|Stephen Mangan and Darren Boyd star in Dirk Gently, on BBC Four|
Adapting beloved literary characters to television is a risky business. Often, though, it is a risk well worth taking, as in Steven Moffat’s sublime variation on the classic Conan Doyle characters and stories in Sherlock, which recently aired its second season. This year, the BBC tries its hand at another generation’s literary hero: Douglas Adams’ Dirk Gently. The TV version of Dirk Gently first saw the light of day as a 60-minute test pilot that aired in December 2010. Commissioned for a three-part series a few months later, the first new episode premiered on BBC Four on March 5 and its third and last episode aired just this past Monday. With Gently, the result is less explosive than with Sherlock, but then again, the show is working with a smaller palette (smaller budget, and a half hour less screen time per episode – a Gently episode is 60 minutes, while Sherlock episodes run 90) and a much more restricted canon. On the other hand, Moffat was hardly the first to adapt the great detective, and Dirk Gently hasn’t (yet!) been immortalized as a puppet on Sesame Street. Adams’ fans have reason to be apprehensive, and when it comes to this new series, it is really a matter of balancing expectations.

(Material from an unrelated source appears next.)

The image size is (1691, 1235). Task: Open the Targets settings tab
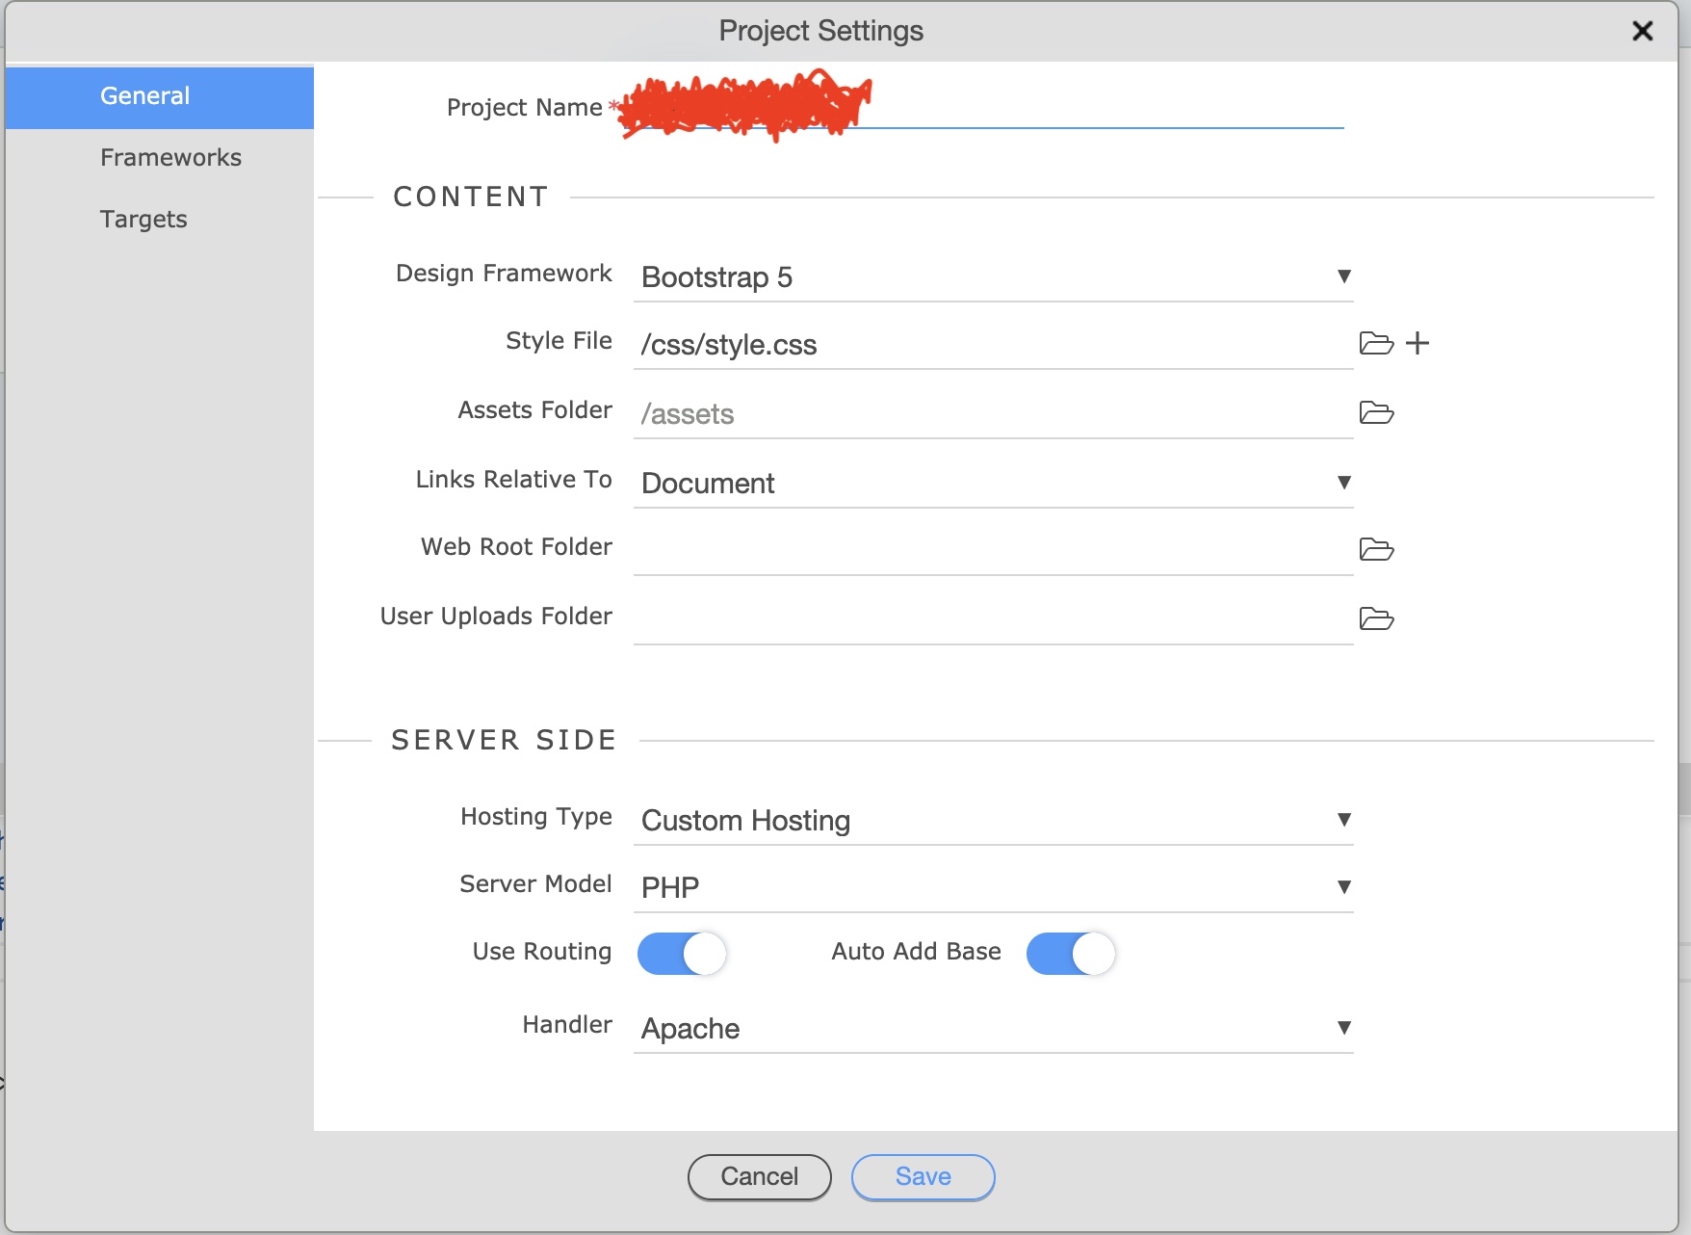pyautogui.click(x=143, y=220)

Less of an adaptation of the wickedly funny novels than a new work inspired by the tone, themes, and characters of the two Dirk Gently novels – Dirk Gently's Holistic Detective Agency (1987) and The Long Dark Tea-Time of the Soul (1988), Douglas Adams’ follow-up to his immensely popular The Hitchhiker's Guide to the Galaxy novels – the new series follows the adventures of Dirk Gently (Stephen Mangan), part hapless private detective and part conman, and his put-upon sidekick, Richard MacDuff (Darren Boyd). The show’s creator, Howard Overman, clearly has no ambition to literally translate the novels to the small screen, and the series genuinely succeeds in capturing the spirit, if few of the details, of Adams’ stories.